TEXTO DE ESTUDIO:

╔══

Cien años de soledad: Macondo cumple 50 años

Por José Luis Díaz-Granados

Especial para Firmas Selectas de Prensa Latina

 

Las mil y una historias que Gabriel García Márquez cuenta en su maravillosa novela Cien años de soledad es el fruto de una condición cultural y humana que aúna las vivencias de su infancia en Aracataca; la formación intelectual alimentada durante su adolescencia en Barranquilla, Zipaquirá y Bogotá; la experiencia creativa de su primera juventud volcada en La casa (su novela primigenia, nunca publicada), transcurrida en Cartagena y Barranquilla a comienzos de la década del 50. Todo ello unido a su genialidad connatural, un talento de excepción y una imaginería infinita.

García Márquez -o Gabo, como lo llamaban sus parientes y amigos cercanos- afirmó muchas veces que aquellos primeros años vividos en su tierra natal fueron los más importantes porque durante ellos se gestaron las futuras historias y fábulas de Macondo, incubadas en su memoria a partir de los relatos de la Guerra de los Mil Días que, deliberada o distraídamente, le narraba su abuelo, el coronel,  quien había combatido como oficial rebelde en esa contienda- y, junto a ello, las realidades fantásticas y supersticiosas que le escuchaba  a su abuela contar, con solemne naturalidad, a su parentela, amistades y  sirvientas guajiras.

╚══

TAREA 1:
En el texto sobre Cien años de soledad, ¿en qué guerra había combatido el abuelo de García Márquez?
TAREA 2:
Prosigue el texto sobre Cien años de soledad a partir de su última oración.

DATOS:

╔══

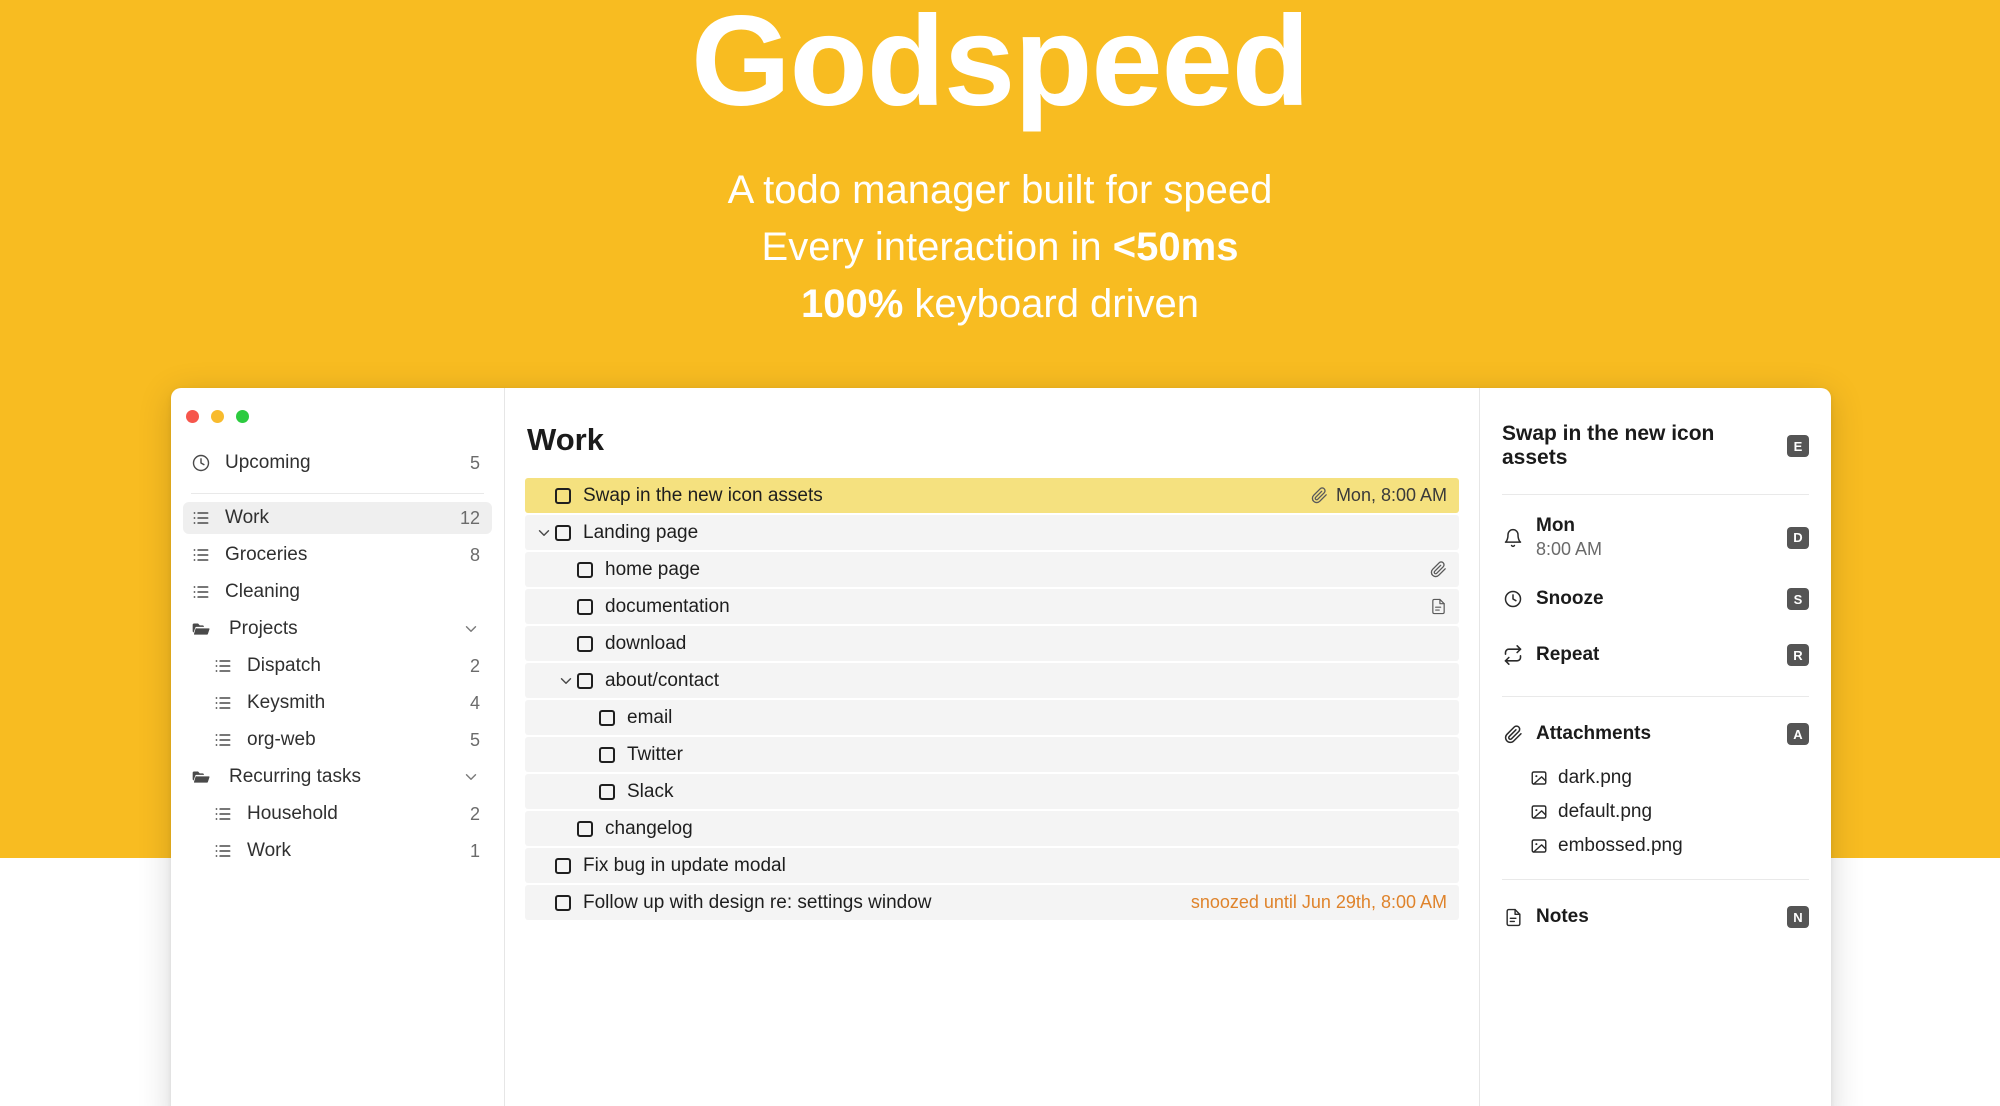 Image resolution: width=2000 pixels, height=1106 pixels. I want to click on maximize-button, so click(242, 416).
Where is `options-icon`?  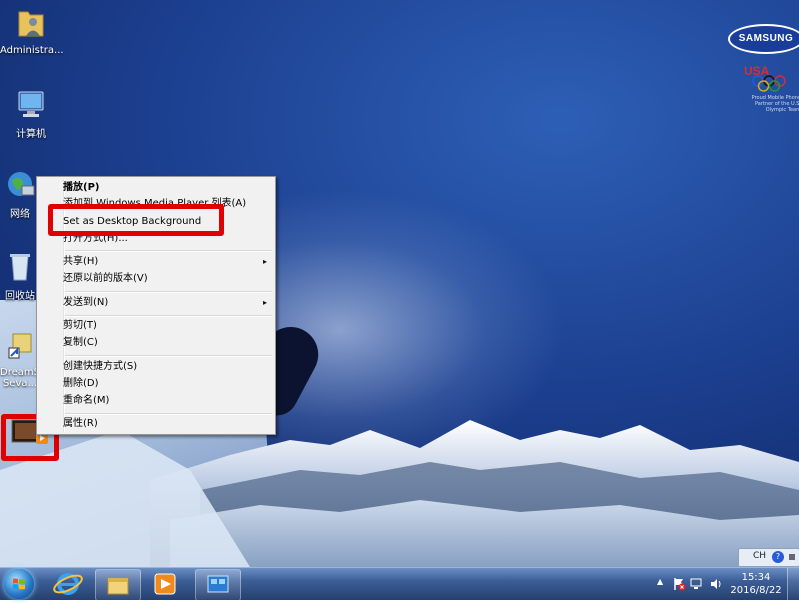 options-icon is located at coordinates (792, 557).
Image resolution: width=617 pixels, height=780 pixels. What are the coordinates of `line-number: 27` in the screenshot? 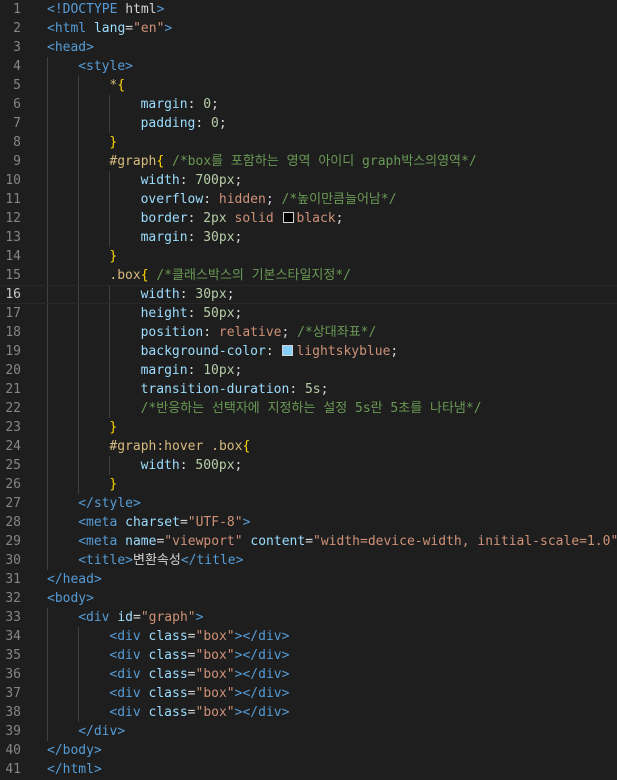 It's located at (13, 504).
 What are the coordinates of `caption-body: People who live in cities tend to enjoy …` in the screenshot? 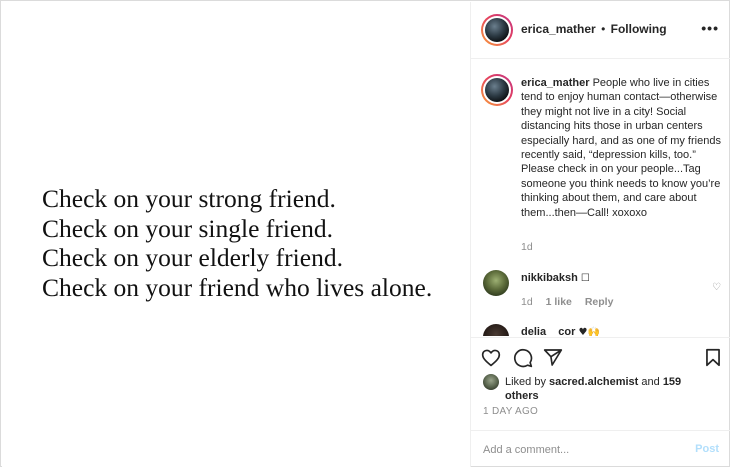 It's located at (621, 148).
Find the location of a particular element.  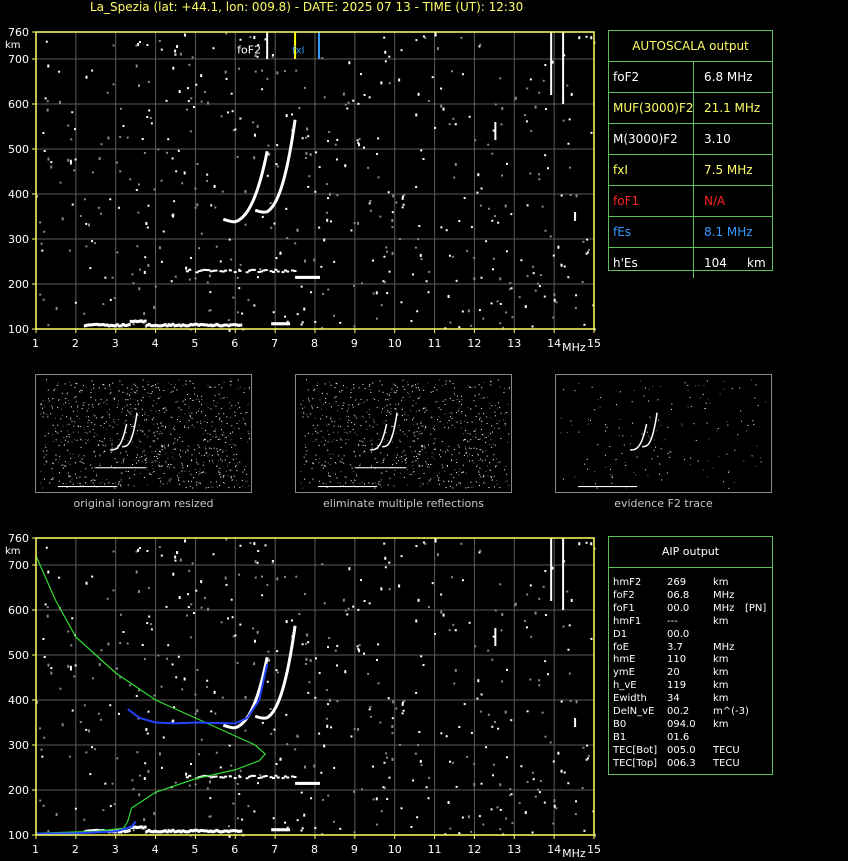

trace-es is located at coordinates (276, 776).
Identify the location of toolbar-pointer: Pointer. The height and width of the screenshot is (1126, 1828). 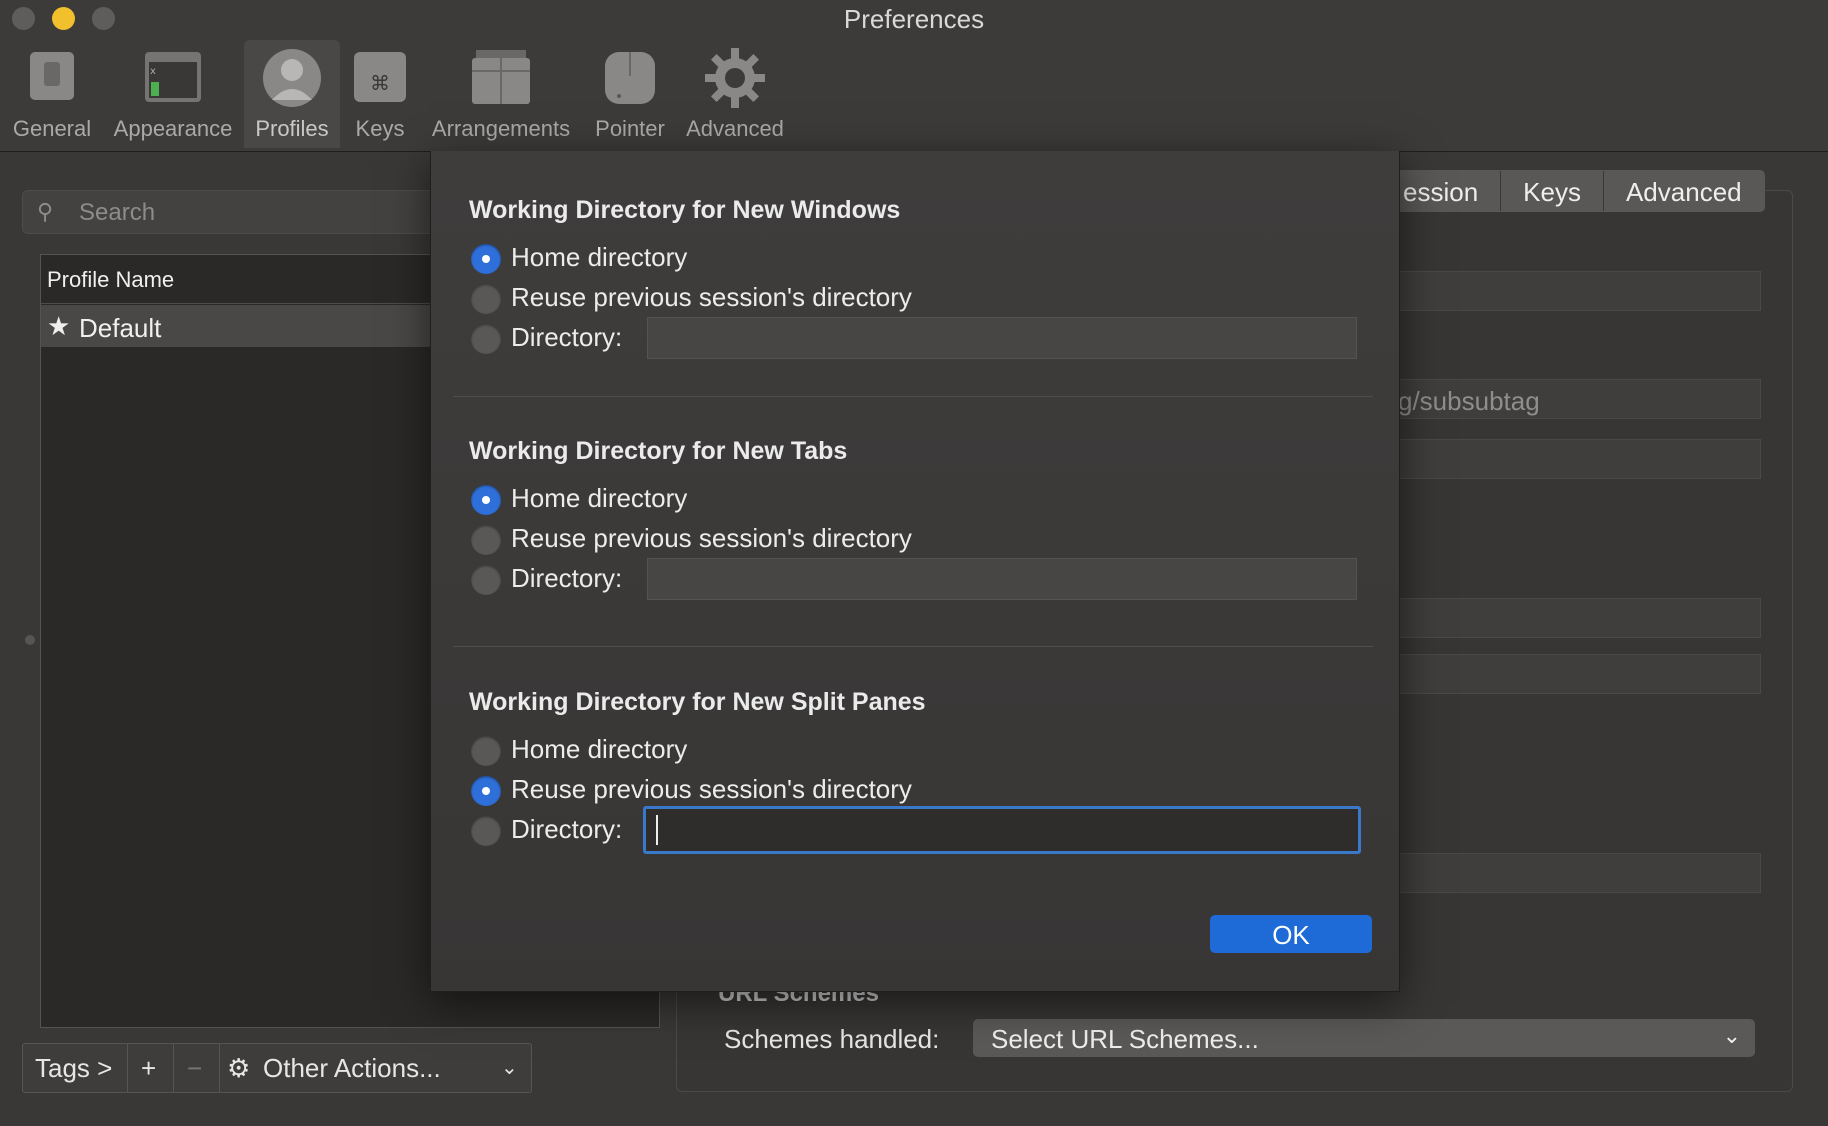
(630, 94).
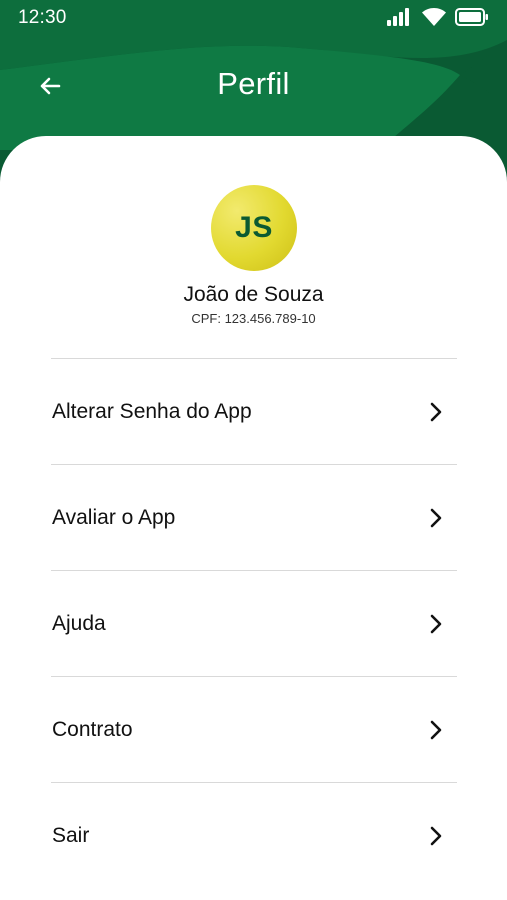 The image size is (507, 900). Describe the element at coordinates (400, 17) in the screenshot. I see `signal-icon` at that location.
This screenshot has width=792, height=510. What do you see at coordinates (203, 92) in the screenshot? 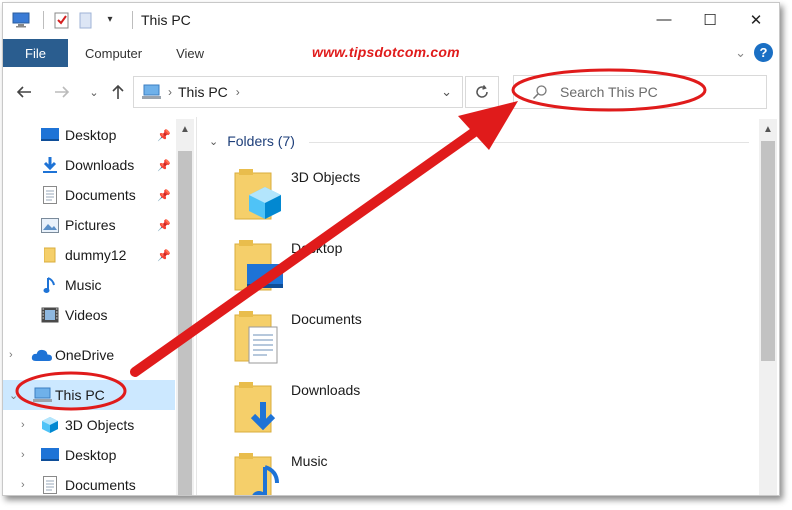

╚══

RESPUESTA ESCRITA 1:
En la Guerra de los Mil Días, como oficial rebelde.

RESPUESTA ESCRITA 2:
Todo esto, sumado a las multicolores vivencias propias de un pueblecito del Caribe colombiano, fue consolidando un arsenal inconmensurable de historias en el imaginario de ese jovencito que empezaba a aficionarse a contarlas.

Cuando leyó las novelas de William Faulkner (1897-1962) sintió que todos los demonios interiores de su memoria y la totalidad de sus sueños de narrador precoz adquirían, por primera vez, una orientación definida y un destino preciso.

Gabriel niño acompañaba a su abuelo materno, el coronel Nicolás Márquez, durante las diligencias y trámites administrativos inherentes a su trabajo como funcionario local, y entretanto observaba el comportamiento de los hombres y las mujeres del villorrio. El abuelo recordaba en voz alta anécdotas y situaciones vinculadas con el jefe de la rebelión en aquella contienda histórica, el general Rafael Uribe Uribe, con quien mantuvo una relación de amistad y cercanía.

Le habló tantas veces y con tanta admiración de ese gran jefe militar y estadista colombiano que el nieto, en su novela estelar, creo un personaje nutrido con elementos y rasgos, tanto del general como del abuelo, corporizados en el coronel Aureliano Buendía.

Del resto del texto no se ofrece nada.